Desperate North Koreans are using methamphetamine as a poor’s man substitute for scare medicines, Public Radio International reported Tuesday.
“Many people in the North are using [methamphetamine] for medicinal purposes,” Jason Strother, a journalist, said in a radio interview. “The hospital systems are broken down and they don’t have the medication.”
Lacking medicines across the spectrum, North Koreans are using the drug to treat health ailments — large and small — as well as cosmetic problems. Strother said he spoke to a woman who defected from North Korea, where her mother had convinced her to use crystal methamphetamine, watered down, as a solution to treat acne.
“So it’s pretty much used as a cure-all,” Strother said.
According to the report, the North Korean government funded the production of methamphetamine early last decade, leaving that production knowledge with countless cooks throughout the country. Although the drug remains technically illegal, methamphetamine is widely produced in home kitchens with large swathes of the population addicted.
As many as half of North Koreans living in the northern region bordering China are addicted to methamphetamine, according to a study published in the journal North Korean Review. “Everyone from middle school students to government officials uses it,” Strother said.
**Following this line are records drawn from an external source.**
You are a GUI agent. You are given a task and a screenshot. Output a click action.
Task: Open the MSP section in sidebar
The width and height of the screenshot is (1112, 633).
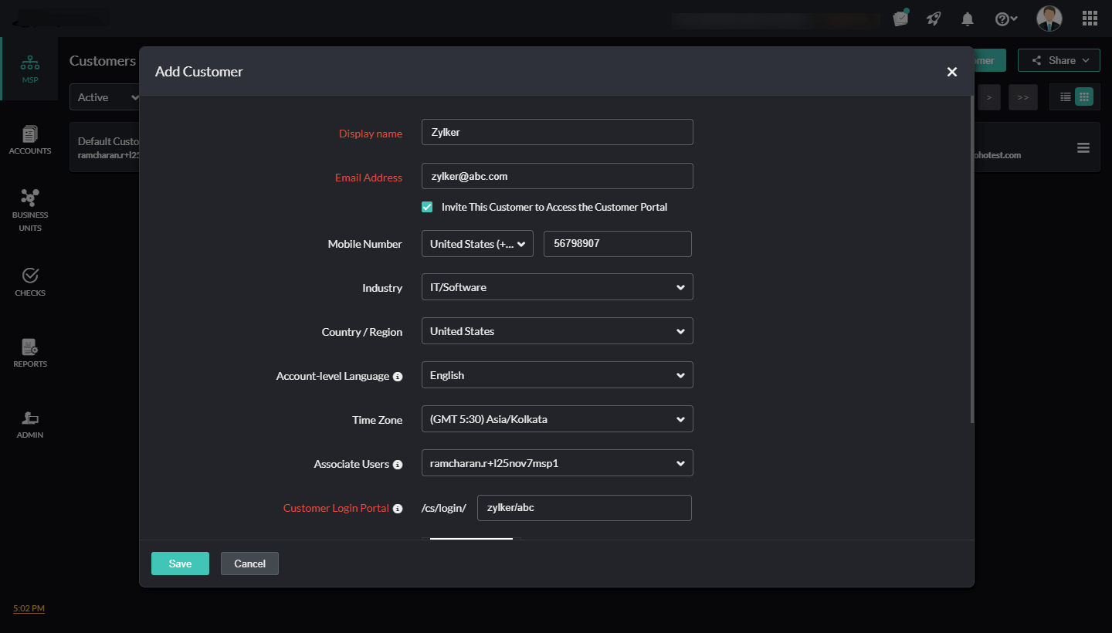(30, 69)
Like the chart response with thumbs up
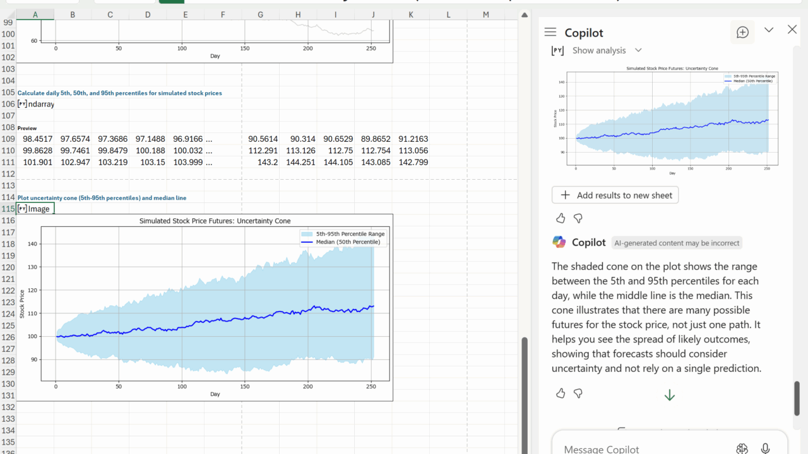 pos(561,218)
Another defector from the North described the wide availability of methamphetamine in the secretive country. “It’s easy to walk down the street and find people selling it on the street,” the defector told Strother.
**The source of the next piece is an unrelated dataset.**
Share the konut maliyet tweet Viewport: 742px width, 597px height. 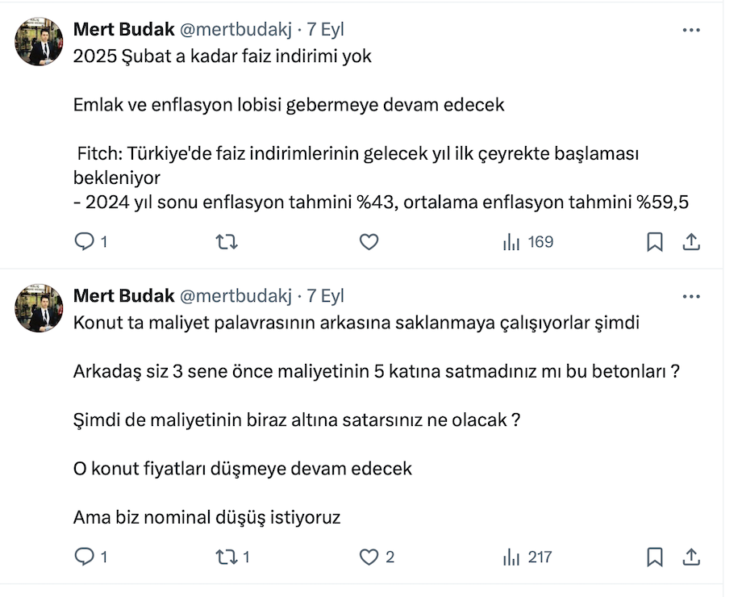point(691,557)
Without mentioning America’s problem with crystal methamphetamine, Strother described the pervasive use of the drug in North Korea as reflective of social breakdown in the country. “There’s absence of rule of law, very little medicinal help, so they’re using crystal meth just to cope.”
Andrei Lankov, a researcher at South Korea’s Kookmin University, writes of a dramatic upsurge in methamphetamine use beginning in 2005 or 2006 in the country’s northern region in particular. “Numerous interviews with defectors paint a worrying picture of the escalating drug abuse,” he wrote. “This evidence comes from multiple unconnected sources, and in most cases the defectors' statements demonstrate remarkable coherence.”
Likewise, study co-author Kim Seok-Hyang described the intransigence of the country’s crank problem. “Almost every adult in that [northern] area has experienced using ‘ice’ and not just once,” he said. "I estimate that at least 40-50 percent are seriously addicted to the drug.”
Whereas once opium reigned as North Korea’s national drug, methamphetamine kitchens have replaced poppy fields as the way to cope. Now, so interwoven is the drug with daily life that not even the nation’s leader, no matter how dear, may stop it.